Explicação Histórica
O termo hebraico traduzido como 'soltas' sugere a entrega deliberada ou o envio irrestrito da boca para a prática do mal. 'Compõe o engano' refere-se ao ato de tecer, tramar ou manipular informações, indicando uma premeditação maliciosa na comunicação.
Interpretação Doutrinária
A doutrina cristã ensina que a boca fala do que o coração está cheio, portanto, o uso enganoso da língua reflete a ausência de santificação interior. A correção divina exige que o crente abandone a hipocrisia e submeta todas as suas expressões ao senhorio de Cristo, demonstrando o novo nascimento pelo fruto do espírito.
Aplicação Prática
O cristão deve vigiar constantemente as suas palavras, compreendendo que a comunicação íntegra é um mandamento de Deus.

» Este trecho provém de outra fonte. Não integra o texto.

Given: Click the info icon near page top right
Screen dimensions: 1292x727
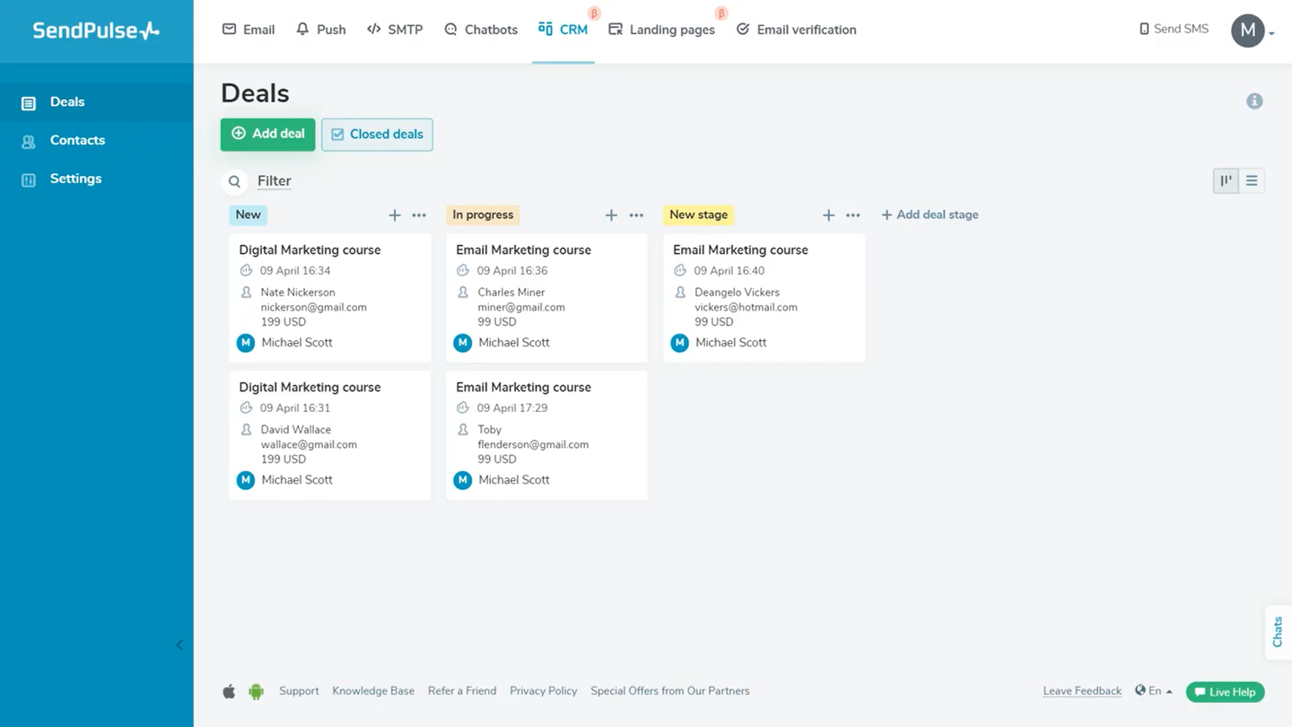Looking at the screenshot, I should point(1254,101).
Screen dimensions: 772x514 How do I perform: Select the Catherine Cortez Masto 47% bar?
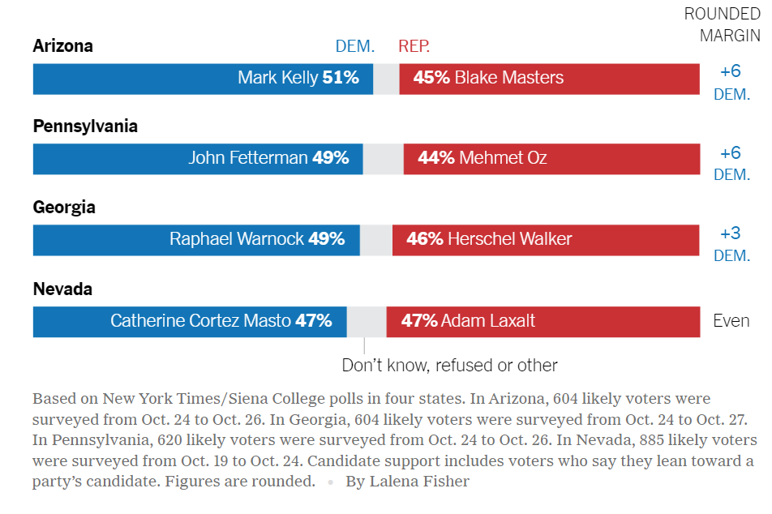point(190,322)
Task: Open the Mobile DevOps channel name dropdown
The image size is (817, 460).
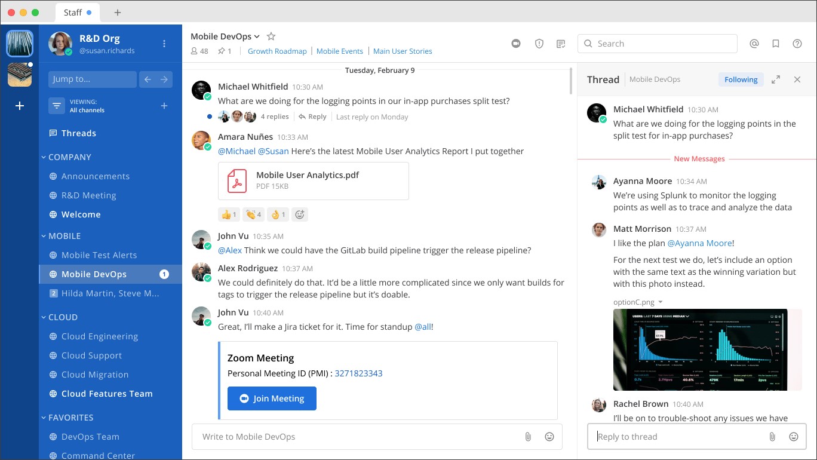Action: pos(225,36)
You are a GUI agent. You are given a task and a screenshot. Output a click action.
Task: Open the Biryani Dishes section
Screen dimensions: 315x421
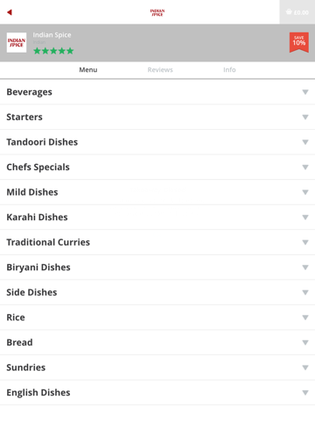point(158,268)
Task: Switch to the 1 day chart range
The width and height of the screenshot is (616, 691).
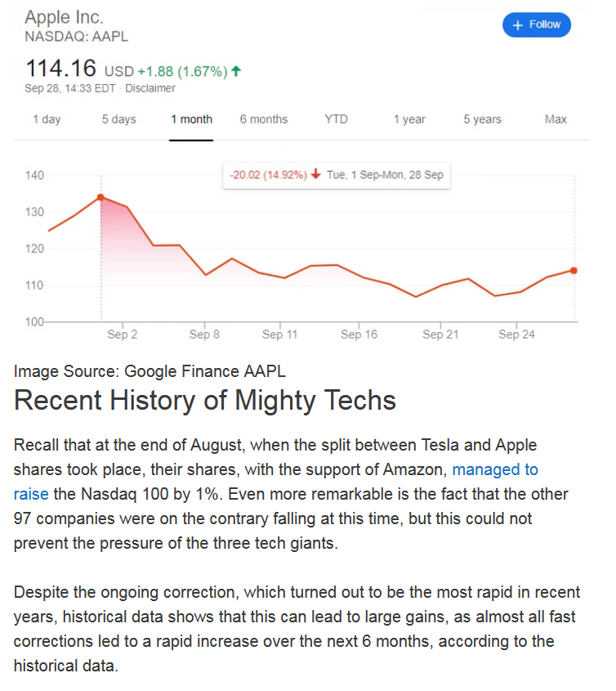Action: 47,119
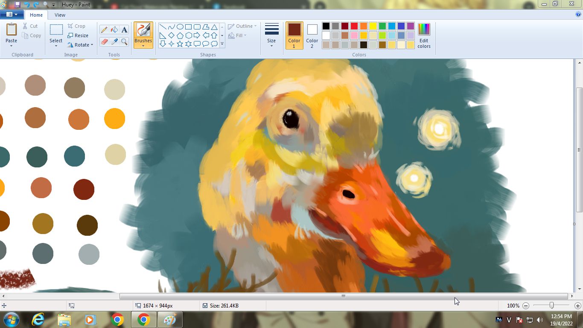
Task: Click the Save icon in title bar
Action: click(x=17, y=4)
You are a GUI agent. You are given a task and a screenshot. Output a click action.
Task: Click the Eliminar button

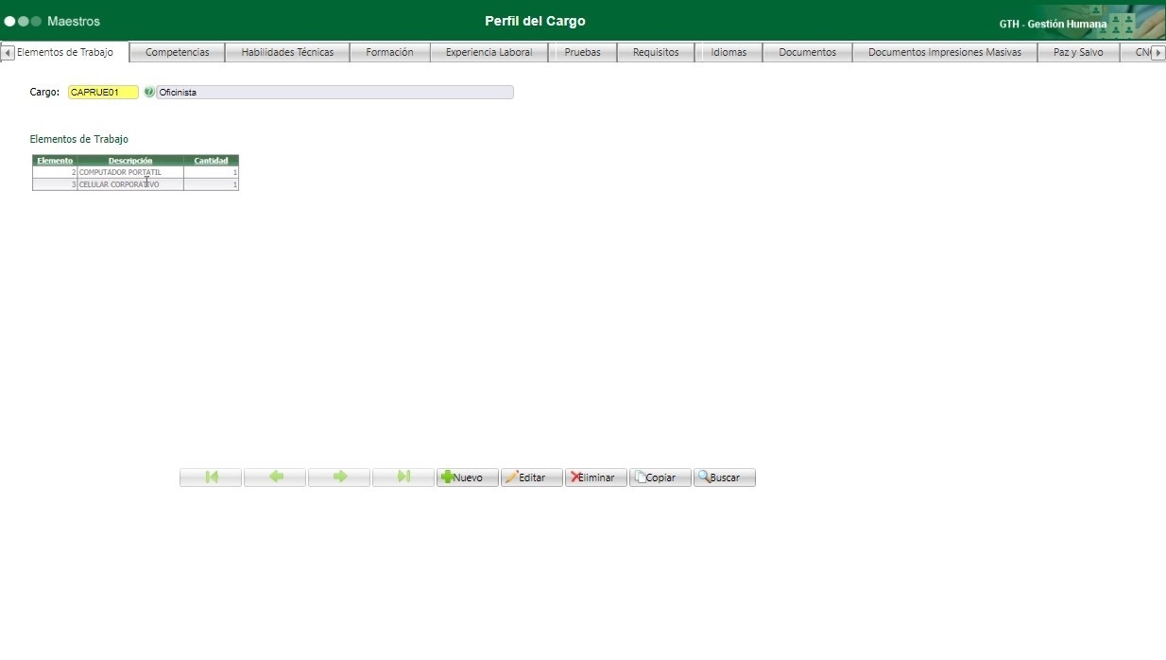596,478
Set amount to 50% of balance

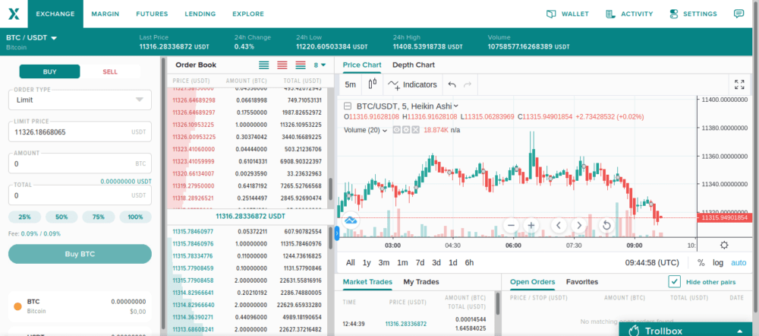[61, 217]
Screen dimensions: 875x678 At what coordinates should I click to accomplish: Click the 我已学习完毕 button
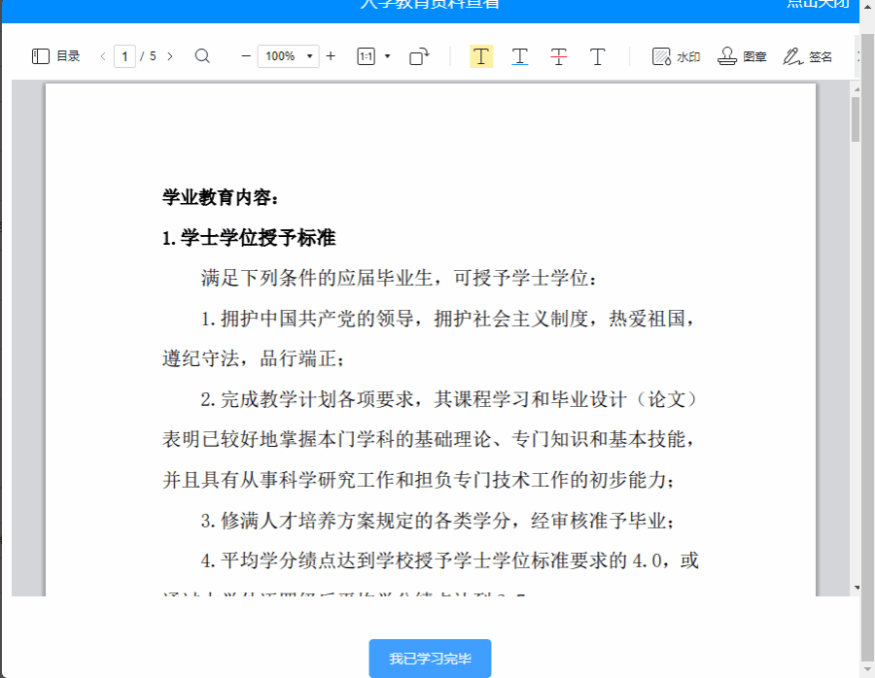tap(430, 659)
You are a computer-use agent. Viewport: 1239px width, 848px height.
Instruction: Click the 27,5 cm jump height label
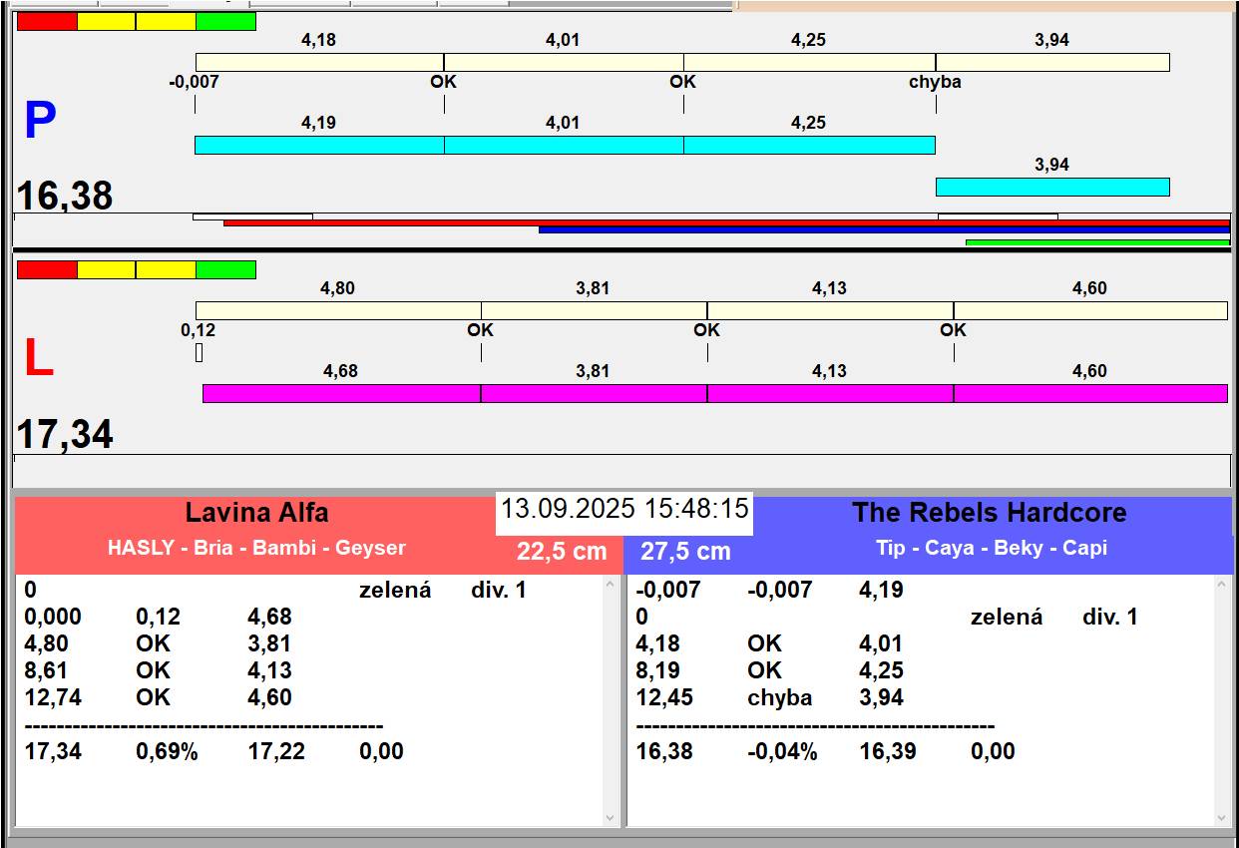coord(685,552)
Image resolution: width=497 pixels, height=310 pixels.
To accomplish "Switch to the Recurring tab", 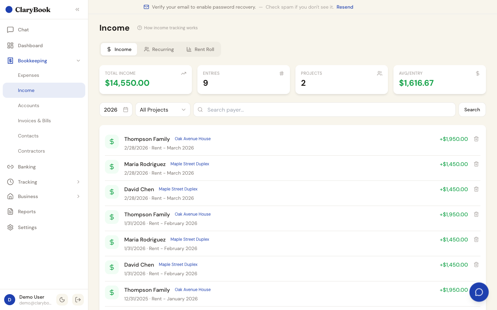I will pyautogui.click(x=159, y=49).
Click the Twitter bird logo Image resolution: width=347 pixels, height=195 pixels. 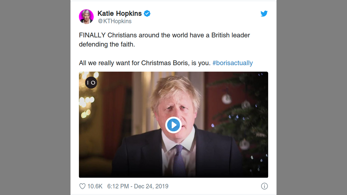click(x=264, y=14)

Aquele que busca a salvação deve arrepender-se de qualquer fofoca ou engano, buscando o domínio próprio que somente o Espírito Santo proporciona.
Precauções de Leitura
Evite interpretar o texto como uma licença para o julgamento humano excessivo sobre o próximo; o foco é a autocrítica e o reconhecimento da santidade divina que requer retidão total. Não ignore que o texto é um chamado ao arrependimento genuíno e não apenas uma condenação dos outros.